## EXERCISE DIRECTIONS
The lines to be extracted begin at the line containing "Task: Click the 上一步 button" and end at the last line of the data below; copy them exactly and leave out the pictures.

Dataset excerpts
= Beginning of Section =

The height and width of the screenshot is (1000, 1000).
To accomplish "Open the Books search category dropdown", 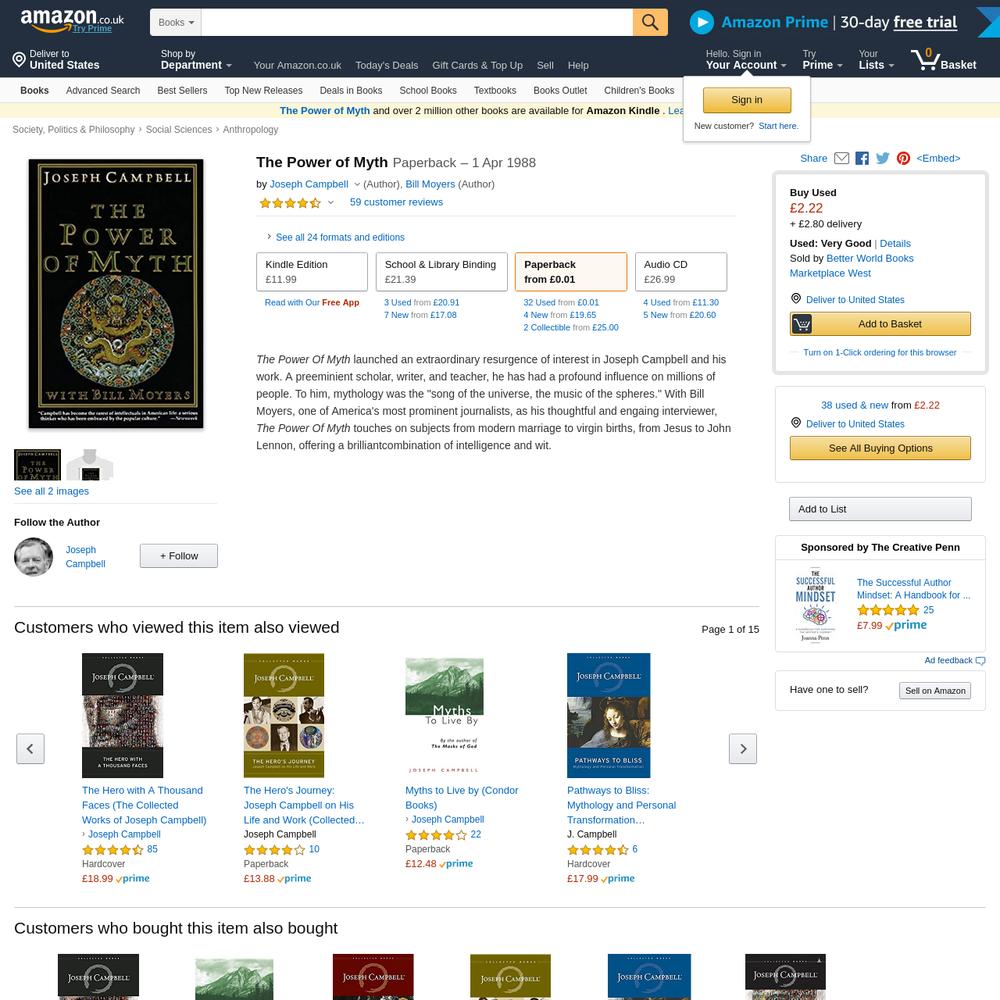I will pyautogui.click(x=176, y=22).
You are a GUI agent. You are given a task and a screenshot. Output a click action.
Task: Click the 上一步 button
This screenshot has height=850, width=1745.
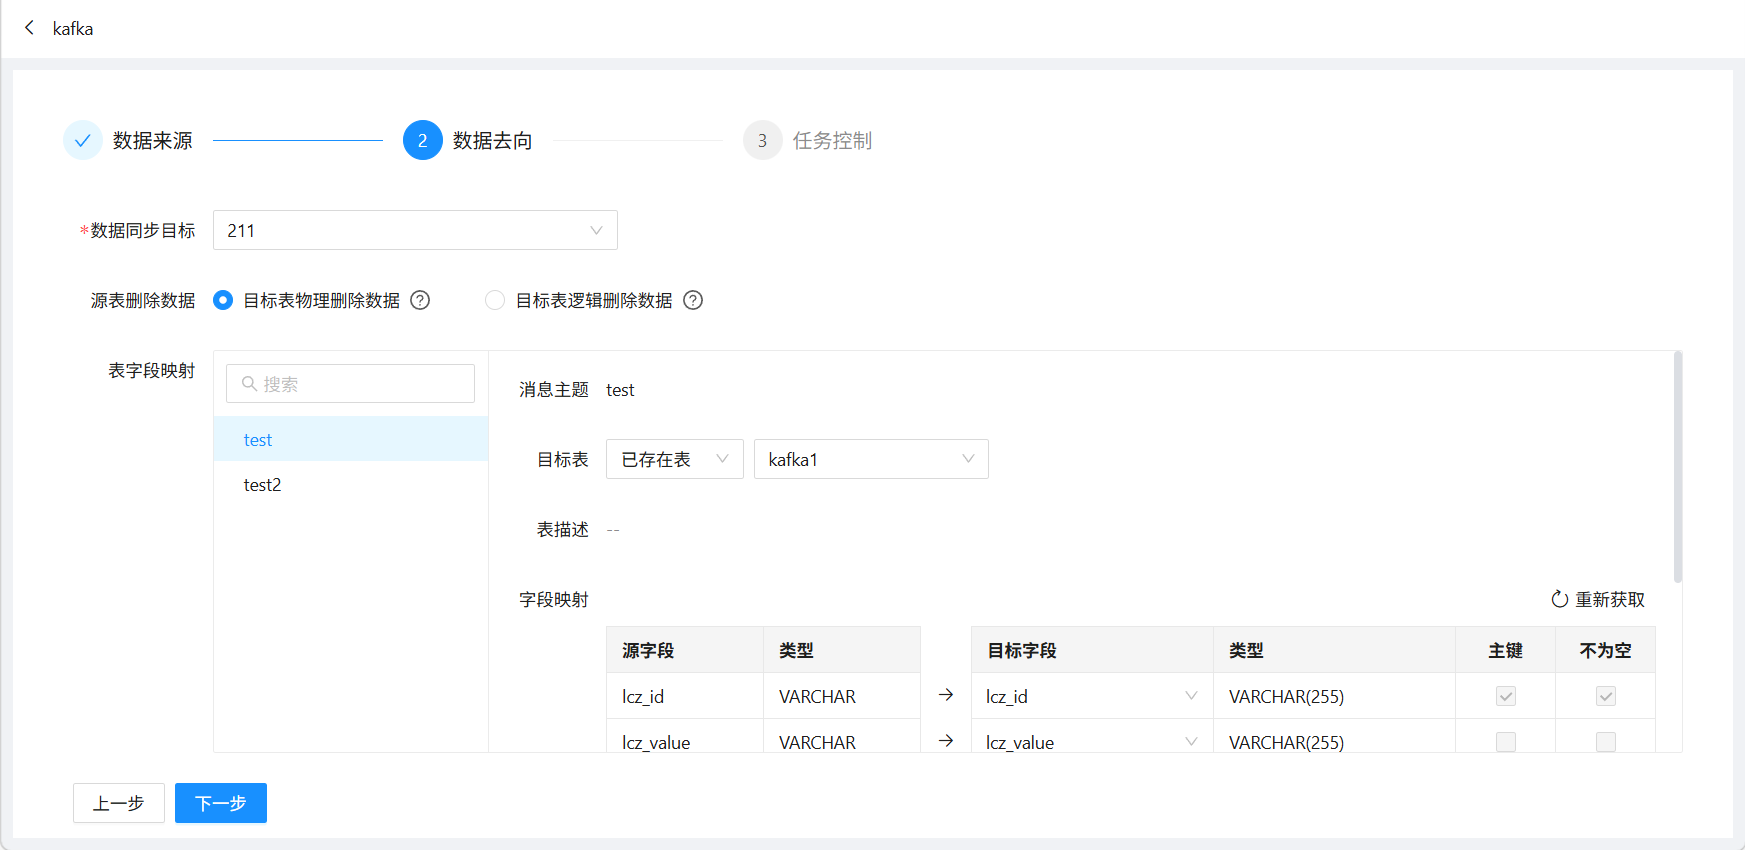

= End of Section =

## THE COMPLETED TASK
Task: Click the 上一步 button
This screenshot has height=850, width=1745.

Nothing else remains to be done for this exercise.